GANs: The Minimax Objective and Adversarial Training

The Setup

A GAN consists of two networks trained simultaneously:

Generator $G$ : maps a random latent vector $z \sim p_z(z) = \mathcal{N}(0, I)$ to a sample in data space.
Discriminator $D$ : maps a sample (real or generated) to a probability of being real.

The generator tries to fool the discriminator. The discriminator tries to distinguish real from generated samples.

The Minimax Objective

V(D, G) = \mathbb{E}_{x \sim p_\text{data}(x)}[\log D(x)] + \mathbb{E}_{z \sim p_z(z)}[\log(1 - D(G(z)))]

The discriminator maximises $V$ : it wants $D(x) \to 1$ for real data and $D(G(z)) \to 0$ for generated data.

The generator minimises $V$ : it wants $D(G(z)) \to 1$ , meaning the discriminator assigns high probability of being real to generated samples.

The sigmoid output of the discriminator produces a probability distribution that sums to 1. This is output normalisation.
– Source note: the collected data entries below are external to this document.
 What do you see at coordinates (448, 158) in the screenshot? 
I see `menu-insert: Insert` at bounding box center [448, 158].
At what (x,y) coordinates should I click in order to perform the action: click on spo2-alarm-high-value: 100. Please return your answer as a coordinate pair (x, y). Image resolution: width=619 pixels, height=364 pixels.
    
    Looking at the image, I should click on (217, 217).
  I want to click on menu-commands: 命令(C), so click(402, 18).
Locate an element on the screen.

The outputs are probabilities, not predictions.

Training Procedure

Each iteration alternates two updates:

Update $D$ to maximise $V$ with $G$ fixed: improves classification of real vs. fake.
Update $G$ to minimise $V$ (equivalently, maximise $\log D(G(z))$ ) with $D$ fixed: improves quality of generated samples.

In practice, the generator objective is often changed to maximising $\log D(G(z))$ rather than minimising $\log(1 - D(G(z)))$ to avoid vanishing gradients early in training.

Known Failure Modes

Problem	Description
Mode collapse	Generator produces limited variety; many $z$ values map to same $x'$
Oscillation	Generator and discriminator fail to converge; loss oscillates
Discriminator dominates	Discriminator becomes too strong too early; generator gradient vanishes
Training instability	No guarantee of convergence in general

Mode collapse occurs when the generator finds a small set of outputs that consistently fool the discriminator, and never explores the full data distribution. Different values of $z$ collapse to the same generated output, so performance is poor.

Domain Adaptation with GANs

One application: when the training set and test set have different distributions (domain shift), a GAN can be used to match them. The discriminator learns to distinguish source from target domain. The generator (or an encoder) learns to produce representations that the discriminator cannot distinguish.

Alternatives to GAN for measuring distributional discrepancy:

Maximum Mean Discrepancy (MMD): symmetric, kernel-based measure.
KL divergence: asymmetric, requires density estimation.

GANs implicitly minimise a form of divergence between the real and generated distributions, which is what makes them well-suited for domain adaptation.

Why Graph Neural Networks in GANs

When the data has graph structure (molecules, social networks, knowledge graphs), standard MLPs as encoder/decoder miss the relational structure. GNNs are more optimised for graph structure and can model interactions and dependencies between nodes. They also support representation learning over graph-structured data, which is useful when the latent variables $z_A$ encode structural information about a graph rather than independent features.